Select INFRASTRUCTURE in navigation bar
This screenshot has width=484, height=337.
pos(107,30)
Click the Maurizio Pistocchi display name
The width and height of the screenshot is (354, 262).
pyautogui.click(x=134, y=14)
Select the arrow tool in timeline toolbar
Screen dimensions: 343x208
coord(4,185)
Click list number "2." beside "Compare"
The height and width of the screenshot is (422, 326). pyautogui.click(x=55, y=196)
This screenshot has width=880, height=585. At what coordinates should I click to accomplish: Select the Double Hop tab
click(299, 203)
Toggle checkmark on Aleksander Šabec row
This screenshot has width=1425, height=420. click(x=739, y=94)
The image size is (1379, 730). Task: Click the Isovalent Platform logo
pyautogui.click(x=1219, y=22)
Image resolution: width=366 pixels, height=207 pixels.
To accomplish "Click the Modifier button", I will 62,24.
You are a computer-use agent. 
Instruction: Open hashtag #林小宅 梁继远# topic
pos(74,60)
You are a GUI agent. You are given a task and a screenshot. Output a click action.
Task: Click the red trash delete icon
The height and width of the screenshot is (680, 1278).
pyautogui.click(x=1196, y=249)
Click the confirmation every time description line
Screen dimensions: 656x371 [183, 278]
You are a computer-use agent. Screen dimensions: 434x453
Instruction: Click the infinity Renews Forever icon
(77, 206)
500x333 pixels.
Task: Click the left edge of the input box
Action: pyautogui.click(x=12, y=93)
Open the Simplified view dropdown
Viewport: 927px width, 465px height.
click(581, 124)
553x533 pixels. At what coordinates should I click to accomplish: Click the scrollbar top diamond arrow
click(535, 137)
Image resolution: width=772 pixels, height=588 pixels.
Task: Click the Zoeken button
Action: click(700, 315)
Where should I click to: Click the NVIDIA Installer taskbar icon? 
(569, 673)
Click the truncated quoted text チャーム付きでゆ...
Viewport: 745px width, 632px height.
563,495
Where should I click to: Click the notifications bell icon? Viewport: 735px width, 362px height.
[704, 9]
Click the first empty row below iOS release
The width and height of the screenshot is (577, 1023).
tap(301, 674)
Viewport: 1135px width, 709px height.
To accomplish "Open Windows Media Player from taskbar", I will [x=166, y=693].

--------------------

__What the task asks__
Copy the rows above word for word, from the first row through the line containing "click(299, 203)".

__Solution__
Select INFRASTRUCTURE in navigation bar
This screenshot has width=484, height=337.
pos(107,30)
Click the Maurizio Pistocchi display name
The width and height of the screenshot is (354, 262).
pyautogui.click(x=134, y=14)
Select the arrow tool in timeline toolbar
Screen dimensions: 343x208
coord(4,185)
Click list number "2." beside "Compare"
The height and width of the screenshot is (422, 326). pyautogui.click(x=55, y=196)
This screenshot has width=880, height=585. At what coordinates should I click to accomplish: Select the Double Hop tab
click(299, 203)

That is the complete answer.